Provided records: Begin
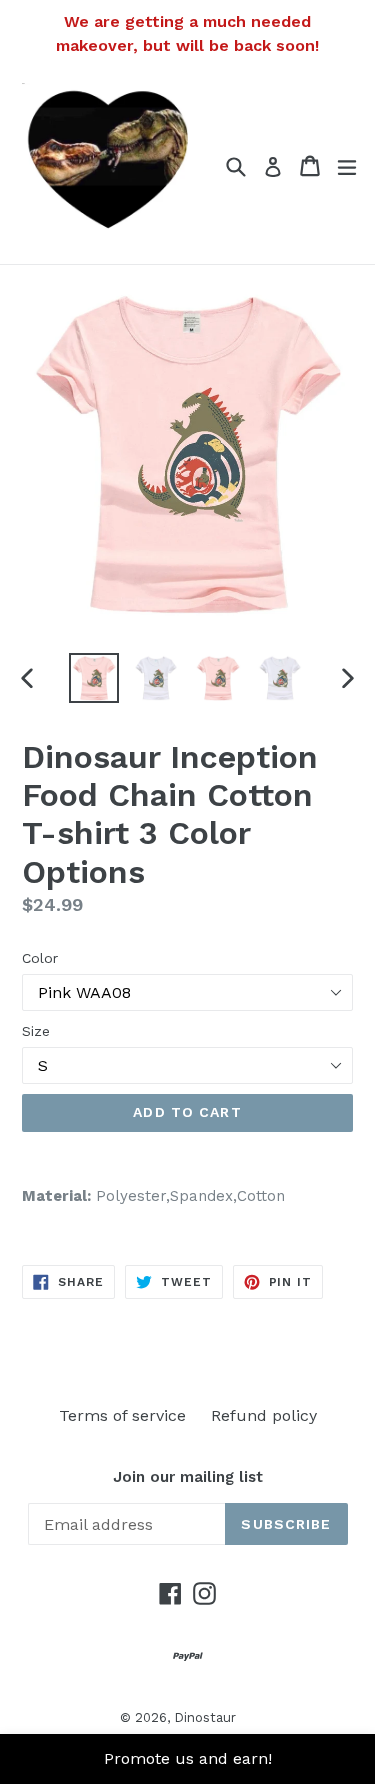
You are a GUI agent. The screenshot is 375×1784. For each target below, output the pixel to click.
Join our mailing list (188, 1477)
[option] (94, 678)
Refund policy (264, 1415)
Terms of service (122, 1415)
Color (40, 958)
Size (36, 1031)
Provided records: End
▸ **Task requirements**: Leave out the pictures, then return every line of the data exactly.

▸ **Answer space**:
You are a GUI agent. The screenshot is 375×1784. For each target below, output the pixel to click.
Join our mailing list (188, 1477)
[option] (94, 678)
Refund policy (264, 1415)
Terms of service (122, 1415)
Color (40, 958)
Size (36, 1031)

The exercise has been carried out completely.